Secondo i dati forniti dall’Organizzazione mondiale della Sanità, ogni 24 secondi una persona viene uccisa sulla strada, che è anche la prima causa di morte per bambini e giovani fra i 5 e i 29 anni. In totale ogni anno sono circa un milione e 300mila i morti. Sono numeri sconvolgenti, ma ci sono parecchi impegni sul piano istituzionali, come ad esempio la Vision Zero messa in campo dall’Unione europea, ovvero zero vittime entro il 2050. Lei è fiducioso?
Sono pochissimo fiducioso negli attuali governi in alcuni paesi d’Europa come il nostro che non percepiscono ancora la violenza stradale come un tema importante di salute pubblica. Sono molto più fiducioso nei giovani che hanno iniziato a cambiare, soprattutto in città, le loro abitudini e scelte di mobilità. Sono fiducioso nella tecnologia che toglierà l’uomo dalla guida. Il cambiamento sarà purtroppo sempre più lento di quanto vorremmo, ma ci sarà. Verrà un giorno nel quale nessuno o pochissime persone moriranno per muoversi da un posto all’altro. Non è scritto infatti nel nostro DNA di umani che questa sia una causa per la nostra morte.
Tornando al tema della narrazione: come dovrebbe cambiare e quali sono i passi che tutti, dalla politica alla stampa fino ai cittadini, dovrebbero compiere?
I passi da fare sono molti, ma il primo di tutti sarebbe quello di eliminare o ridurre nel racconto la parola “incidente” e sostituirla con “scontro” o “collisione” ad esempio. Raccontare poi le cose come sono nella realtà, evitando giustificazioni o attribuzioni ad altri di responsabilità che sono personali. Nel libro è presente un decalogo che suggeriamo nei nostri corsi ai giornalisti.
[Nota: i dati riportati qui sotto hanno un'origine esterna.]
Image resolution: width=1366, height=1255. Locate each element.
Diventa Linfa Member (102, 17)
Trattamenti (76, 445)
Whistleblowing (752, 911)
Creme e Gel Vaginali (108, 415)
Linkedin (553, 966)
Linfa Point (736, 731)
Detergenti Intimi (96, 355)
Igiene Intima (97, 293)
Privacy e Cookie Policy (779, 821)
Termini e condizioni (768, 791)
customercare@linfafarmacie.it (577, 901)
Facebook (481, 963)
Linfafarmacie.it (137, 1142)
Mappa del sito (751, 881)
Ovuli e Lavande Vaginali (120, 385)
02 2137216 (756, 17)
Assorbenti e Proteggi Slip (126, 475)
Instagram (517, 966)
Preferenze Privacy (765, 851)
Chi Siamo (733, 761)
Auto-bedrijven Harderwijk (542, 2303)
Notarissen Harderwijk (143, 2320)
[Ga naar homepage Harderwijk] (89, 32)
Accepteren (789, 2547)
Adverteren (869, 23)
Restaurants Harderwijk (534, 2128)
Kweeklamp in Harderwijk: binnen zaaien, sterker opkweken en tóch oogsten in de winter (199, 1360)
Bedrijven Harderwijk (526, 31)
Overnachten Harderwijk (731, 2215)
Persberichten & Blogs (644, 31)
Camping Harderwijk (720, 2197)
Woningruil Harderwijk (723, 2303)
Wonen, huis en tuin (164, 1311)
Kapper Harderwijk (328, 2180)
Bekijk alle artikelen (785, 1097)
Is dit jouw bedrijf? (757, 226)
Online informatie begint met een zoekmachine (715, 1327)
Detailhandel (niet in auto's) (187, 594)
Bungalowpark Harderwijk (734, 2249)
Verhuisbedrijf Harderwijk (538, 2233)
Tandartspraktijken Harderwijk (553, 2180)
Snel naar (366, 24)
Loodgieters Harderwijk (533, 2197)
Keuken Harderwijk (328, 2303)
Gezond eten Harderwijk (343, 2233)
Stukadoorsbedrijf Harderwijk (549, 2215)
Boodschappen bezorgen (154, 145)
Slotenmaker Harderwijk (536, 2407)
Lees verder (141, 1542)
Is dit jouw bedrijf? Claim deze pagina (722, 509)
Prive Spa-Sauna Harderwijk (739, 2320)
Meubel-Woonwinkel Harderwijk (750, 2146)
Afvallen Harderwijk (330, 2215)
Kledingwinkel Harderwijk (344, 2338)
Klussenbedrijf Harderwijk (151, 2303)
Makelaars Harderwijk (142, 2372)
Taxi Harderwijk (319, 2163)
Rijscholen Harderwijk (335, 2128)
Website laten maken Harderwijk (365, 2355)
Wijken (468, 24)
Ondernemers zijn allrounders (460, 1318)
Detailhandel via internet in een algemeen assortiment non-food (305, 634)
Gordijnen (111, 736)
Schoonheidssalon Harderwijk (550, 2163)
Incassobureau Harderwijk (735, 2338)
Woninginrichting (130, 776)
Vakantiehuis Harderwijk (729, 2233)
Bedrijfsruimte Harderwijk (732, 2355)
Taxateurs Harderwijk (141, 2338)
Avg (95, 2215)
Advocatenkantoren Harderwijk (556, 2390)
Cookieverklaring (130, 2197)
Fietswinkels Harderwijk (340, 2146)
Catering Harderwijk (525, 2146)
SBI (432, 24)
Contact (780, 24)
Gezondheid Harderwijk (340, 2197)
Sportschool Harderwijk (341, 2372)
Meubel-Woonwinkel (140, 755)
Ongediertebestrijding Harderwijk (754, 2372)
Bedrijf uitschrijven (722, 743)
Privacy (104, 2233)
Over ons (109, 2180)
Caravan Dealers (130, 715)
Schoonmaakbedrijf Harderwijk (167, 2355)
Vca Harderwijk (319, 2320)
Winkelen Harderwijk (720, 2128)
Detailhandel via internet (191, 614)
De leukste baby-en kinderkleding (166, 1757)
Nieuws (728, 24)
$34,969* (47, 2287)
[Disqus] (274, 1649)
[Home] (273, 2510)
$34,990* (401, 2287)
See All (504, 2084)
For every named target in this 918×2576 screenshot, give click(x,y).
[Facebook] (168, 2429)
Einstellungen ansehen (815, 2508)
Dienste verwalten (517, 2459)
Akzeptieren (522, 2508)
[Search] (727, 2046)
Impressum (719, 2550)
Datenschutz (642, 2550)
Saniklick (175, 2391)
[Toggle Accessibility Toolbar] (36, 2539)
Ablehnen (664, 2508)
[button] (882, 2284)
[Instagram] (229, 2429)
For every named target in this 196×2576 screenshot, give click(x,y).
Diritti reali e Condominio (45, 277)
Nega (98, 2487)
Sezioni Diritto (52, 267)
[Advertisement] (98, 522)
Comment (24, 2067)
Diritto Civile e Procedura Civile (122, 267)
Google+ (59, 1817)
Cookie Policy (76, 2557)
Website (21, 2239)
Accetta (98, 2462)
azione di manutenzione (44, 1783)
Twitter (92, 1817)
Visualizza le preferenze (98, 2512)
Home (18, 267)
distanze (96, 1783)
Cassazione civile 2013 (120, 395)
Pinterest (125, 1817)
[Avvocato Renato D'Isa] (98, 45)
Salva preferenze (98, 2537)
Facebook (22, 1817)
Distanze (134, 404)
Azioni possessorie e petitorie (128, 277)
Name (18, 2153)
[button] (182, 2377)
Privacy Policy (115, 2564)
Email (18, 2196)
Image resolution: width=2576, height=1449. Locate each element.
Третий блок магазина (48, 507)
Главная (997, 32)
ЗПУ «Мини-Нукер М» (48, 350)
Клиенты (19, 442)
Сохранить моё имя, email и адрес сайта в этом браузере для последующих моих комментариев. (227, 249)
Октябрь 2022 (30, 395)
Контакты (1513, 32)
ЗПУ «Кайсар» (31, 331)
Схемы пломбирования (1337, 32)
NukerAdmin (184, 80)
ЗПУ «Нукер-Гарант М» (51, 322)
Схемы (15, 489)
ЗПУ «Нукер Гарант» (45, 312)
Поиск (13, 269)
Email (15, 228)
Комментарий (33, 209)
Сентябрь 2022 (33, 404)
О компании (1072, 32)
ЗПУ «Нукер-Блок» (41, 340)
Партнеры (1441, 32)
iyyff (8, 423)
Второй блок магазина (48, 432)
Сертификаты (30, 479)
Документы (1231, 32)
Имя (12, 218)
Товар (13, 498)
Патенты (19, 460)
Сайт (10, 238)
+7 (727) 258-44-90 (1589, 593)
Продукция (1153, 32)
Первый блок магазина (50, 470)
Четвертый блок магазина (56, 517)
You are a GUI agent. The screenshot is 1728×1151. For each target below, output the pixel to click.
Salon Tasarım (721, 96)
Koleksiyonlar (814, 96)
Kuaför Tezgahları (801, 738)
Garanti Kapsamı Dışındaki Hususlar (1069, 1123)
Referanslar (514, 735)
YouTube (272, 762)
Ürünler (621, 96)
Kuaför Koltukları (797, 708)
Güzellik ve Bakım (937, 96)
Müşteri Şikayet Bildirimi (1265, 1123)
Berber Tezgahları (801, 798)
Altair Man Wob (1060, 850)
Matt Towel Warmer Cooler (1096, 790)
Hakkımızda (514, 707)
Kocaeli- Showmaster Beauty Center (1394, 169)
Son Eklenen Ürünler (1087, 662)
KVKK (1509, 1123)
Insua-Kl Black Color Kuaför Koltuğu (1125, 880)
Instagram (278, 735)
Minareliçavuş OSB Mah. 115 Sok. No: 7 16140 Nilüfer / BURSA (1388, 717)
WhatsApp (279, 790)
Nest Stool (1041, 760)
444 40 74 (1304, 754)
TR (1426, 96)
Ha un messaggio conclusivo per i nostri lettori?
Andare in strada, in auto, in moto, in camion, in bici o a piedi è l’attività più pericolosa che facciamo ogni giorno. Pensiamoci ed agiamo con la consapevolezza che possiamo uccidere noi stessi e soprattutto altri innocenti. Se non capiamo questo sarà difficile cambiare.